Cerberus Interactive raised $1.75 million this week to develop its first game, “Atlas Empires.”
Founded in 2017, the Austin-based game studio is crowdsourcing “Atlas Empires’” development process, under the assumption that engaging gamers will reduce market risk along with research and development costs.
“Gamers are pretty vocal, they’re one of the most vocal groups on the internet, so it’s natural to use that to our advantage to build a studio,” Co-Founder Sami Khan said.
Khan, who has a background in digital marketing, said the idea of crowdsourcing game development was inspired by his own frustrations as a gamer. He said that most games are sequels or reference pop culture figures, but that he wanted to play something with a fresh storyline and original characters. After talking with a few game studios, he realized they were hesitant to introduce new concepts since they presented a market risk.

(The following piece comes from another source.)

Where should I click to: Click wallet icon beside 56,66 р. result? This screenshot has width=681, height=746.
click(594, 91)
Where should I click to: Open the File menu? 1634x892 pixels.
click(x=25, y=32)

“If the biggest hurdle is the potential gamers won’t adopt to the new concept, why not actually market the concept before building the game?” he said.
He decided Cerberus designers should still create “Atlas Empires” but that a group of “Team Alpha” gamers would vote on the final characters to appear in the game. Three thousand gamers paid for the privilege to make their voices heard, Khan said, and have been admitted to a private Facebook group, where they can post comments, directly chat with him and call out which dragon they like best.
"So the group goes, ‘Oh I love this ice dragon way more than this bubbly, cute, fire-breathing dragon,” Khan said. “It gives us a concept, picking the thing gamers are relating to.”
Users paid between $5 and $60 to join the private Facebook group, named “Atlas Empires Developer Group,” and Khan said the firm raised more than $50,000 from the contributions. Nearly 85 percent of these users are based in the United States, although Khan said the beta version of the game is only available in Canada, New Zealand and Australia.
"Atlas Empires” is a location-based, mobile game, where players build empires and attack enemies.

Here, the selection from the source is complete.